Tally the lines below that contain "eraser" and reply with only the tally.
○ ○ ○ ○ ○
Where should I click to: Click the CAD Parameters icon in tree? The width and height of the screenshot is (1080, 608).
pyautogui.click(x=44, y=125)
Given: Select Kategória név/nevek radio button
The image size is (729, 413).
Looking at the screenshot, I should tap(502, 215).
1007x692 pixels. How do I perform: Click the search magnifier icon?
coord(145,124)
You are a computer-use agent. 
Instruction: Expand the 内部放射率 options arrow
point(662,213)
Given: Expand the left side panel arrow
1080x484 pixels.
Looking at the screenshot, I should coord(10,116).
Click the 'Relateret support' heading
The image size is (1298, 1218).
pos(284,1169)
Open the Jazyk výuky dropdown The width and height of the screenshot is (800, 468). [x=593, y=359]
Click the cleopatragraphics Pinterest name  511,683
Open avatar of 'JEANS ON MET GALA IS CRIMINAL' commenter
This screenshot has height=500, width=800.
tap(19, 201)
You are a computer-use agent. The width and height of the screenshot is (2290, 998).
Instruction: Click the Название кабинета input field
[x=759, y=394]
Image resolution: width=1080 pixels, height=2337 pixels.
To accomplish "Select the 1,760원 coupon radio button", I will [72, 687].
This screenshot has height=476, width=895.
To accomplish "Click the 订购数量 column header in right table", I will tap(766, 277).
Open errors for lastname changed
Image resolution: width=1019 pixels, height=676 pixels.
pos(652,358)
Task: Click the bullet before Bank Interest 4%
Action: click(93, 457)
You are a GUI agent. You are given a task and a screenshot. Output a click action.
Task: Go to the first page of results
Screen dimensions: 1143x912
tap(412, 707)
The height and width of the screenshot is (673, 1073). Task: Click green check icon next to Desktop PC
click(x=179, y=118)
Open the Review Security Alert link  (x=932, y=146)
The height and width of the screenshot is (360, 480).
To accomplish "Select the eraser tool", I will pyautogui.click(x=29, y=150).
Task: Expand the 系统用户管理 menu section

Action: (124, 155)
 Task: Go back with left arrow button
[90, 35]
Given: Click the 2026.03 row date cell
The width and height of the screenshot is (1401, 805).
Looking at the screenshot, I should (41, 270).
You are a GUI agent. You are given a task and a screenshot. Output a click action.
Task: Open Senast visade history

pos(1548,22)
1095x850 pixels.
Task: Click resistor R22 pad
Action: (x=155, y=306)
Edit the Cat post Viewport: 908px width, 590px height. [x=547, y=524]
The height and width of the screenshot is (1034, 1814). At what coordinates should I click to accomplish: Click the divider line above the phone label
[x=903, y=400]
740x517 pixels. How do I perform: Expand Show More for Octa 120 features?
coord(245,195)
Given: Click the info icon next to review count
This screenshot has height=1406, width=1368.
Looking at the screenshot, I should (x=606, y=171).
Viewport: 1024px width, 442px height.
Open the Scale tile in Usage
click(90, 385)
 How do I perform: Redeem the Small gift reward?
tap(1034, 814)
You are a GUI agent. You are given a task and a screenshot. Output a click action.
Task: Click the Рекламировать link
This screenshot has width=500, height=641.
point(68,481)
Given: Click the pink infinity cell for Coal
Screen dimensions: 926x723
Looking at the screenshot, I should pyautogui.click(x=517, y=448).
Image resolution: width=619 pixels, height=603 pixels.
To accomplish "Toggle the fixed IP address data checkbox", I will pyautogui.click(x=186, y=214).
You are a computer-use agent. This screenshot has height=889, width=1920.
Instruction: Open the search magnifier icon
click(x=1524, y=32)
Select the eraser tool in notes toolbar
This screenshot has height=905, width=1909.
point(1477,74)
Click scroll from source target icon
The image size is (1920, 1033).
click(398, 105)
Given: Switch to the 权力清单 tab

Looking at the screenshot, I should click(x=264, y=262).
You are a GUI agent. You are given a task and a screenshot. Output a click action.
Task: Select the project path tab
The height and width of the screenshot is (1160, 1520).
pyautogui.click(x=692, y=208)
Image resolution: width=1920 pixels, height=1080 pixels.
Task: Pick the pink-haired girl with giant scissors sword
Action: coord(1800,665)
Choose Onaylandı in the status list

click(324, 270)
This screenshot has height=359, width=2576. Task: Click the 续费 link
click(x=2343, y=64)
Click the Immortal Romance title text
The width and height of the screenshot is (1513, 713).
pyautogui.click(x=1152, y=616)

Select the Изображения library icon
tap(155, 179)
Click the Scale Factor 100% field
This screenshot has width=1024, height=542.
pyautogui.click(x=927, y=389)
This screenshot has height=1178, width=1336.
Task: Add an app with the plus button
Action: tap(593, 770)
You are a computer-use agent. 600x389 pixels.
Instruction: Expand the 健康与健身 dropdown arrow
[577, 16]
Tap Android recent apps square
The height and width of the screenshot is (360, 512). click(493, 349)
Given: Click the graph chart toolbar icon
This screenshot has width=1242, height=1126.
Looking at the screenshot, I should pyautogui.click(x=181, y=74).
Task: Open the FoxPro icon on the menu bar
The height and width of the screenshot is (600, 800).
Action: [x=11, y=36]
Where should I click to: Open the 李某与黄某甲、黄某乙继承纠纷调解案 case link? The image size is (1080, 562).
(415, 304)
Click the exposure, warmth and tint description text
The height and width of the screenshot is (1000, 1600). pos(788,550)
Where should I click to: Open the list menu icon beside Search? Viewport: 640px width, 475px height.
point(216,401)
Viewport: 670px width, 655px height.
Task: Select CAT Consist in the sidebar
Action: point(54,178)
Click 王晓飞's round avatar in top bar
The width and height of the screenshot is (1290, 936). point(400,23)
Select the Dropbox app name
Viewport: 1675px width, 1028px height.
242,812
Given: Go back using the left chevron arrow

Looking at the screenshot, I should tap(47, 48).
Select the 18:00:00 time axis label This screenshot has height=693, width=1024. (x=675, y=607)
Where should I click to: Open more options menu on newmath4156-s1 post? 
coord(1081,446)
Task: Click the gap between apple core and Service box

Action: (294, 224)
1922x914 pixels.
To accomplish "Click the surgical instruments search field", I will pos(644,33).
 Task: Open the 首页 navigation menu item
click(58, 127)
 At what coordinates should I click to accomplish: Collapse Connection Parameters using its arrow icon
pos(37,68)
○ ○ ○ ○ ○
Worked solution
2